[begin AVAILABLE RECORDS]

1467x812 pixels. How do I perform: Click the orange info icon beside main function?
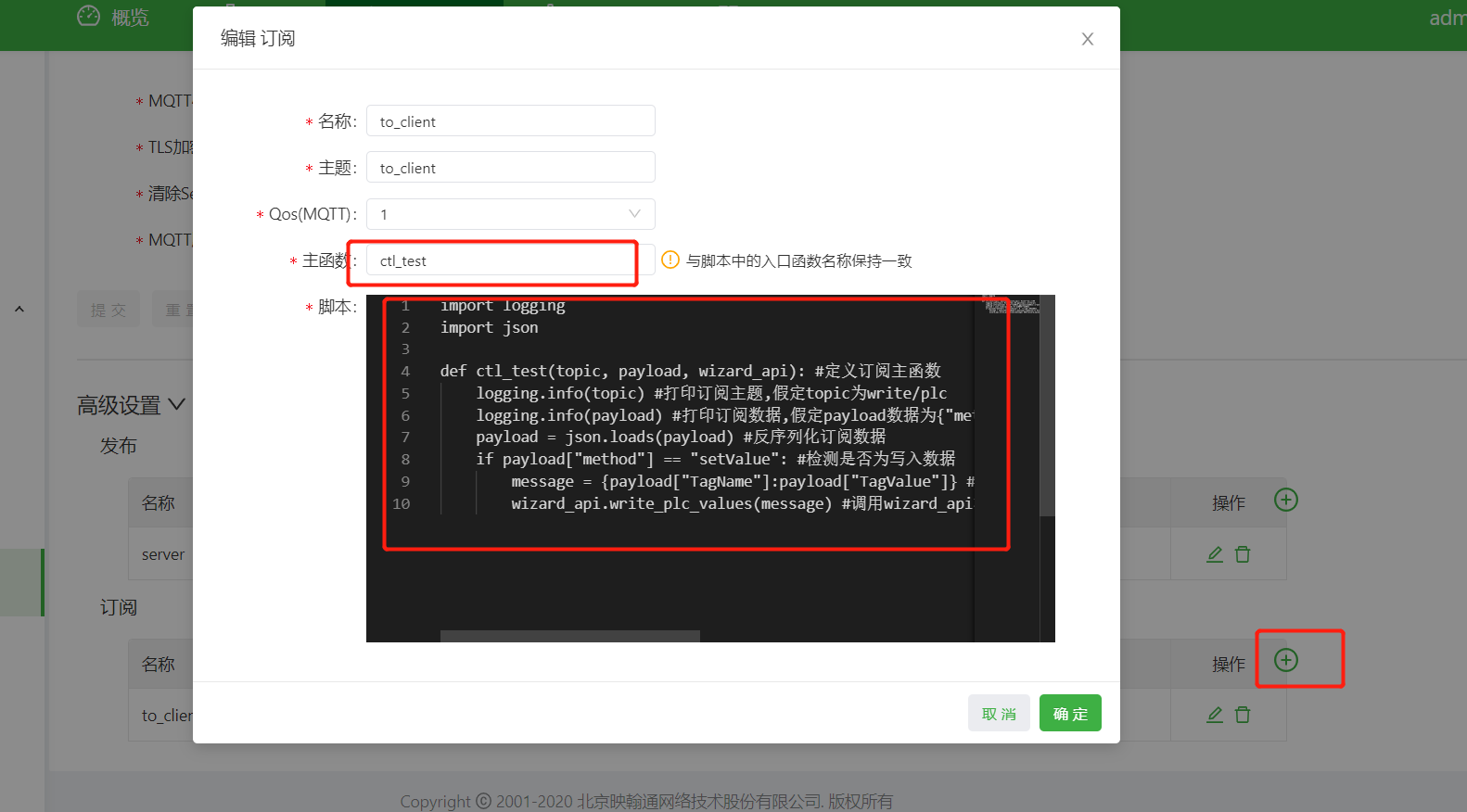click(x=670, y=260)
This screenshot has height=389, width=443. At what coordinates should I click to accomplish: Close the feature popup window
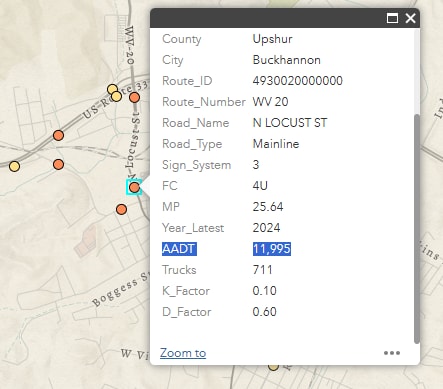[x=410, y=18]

[end AVAILABLE RECORDS]
[begin AVAILABLE RECORDS]

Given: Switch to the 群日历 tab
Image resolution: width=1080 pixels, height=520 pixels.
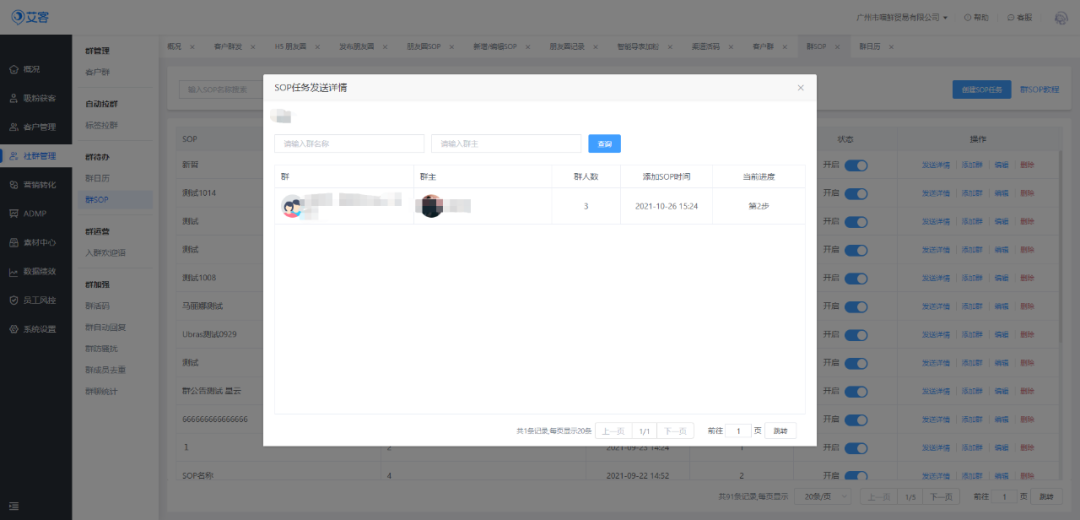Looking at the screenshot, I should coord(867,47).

[end AVAILABLE RECORDS]

## PROBLEM TO WORK ON
Reproduce the listing word for word, beginning at the line that contains "1467x812 pixels. How" and stopping after the line that contains "[x=410, y=18]". Leave the pictures out of your copy.

## WRITTEN ANSWER
1467x812 pixels. How do I perform: Click the orange info icon beside main function?
click(x=670, y=260)
This screenshot has height=389, width=443. At what coordinates should I click to accomplish: Close the feature popup window
[x=410, y=18]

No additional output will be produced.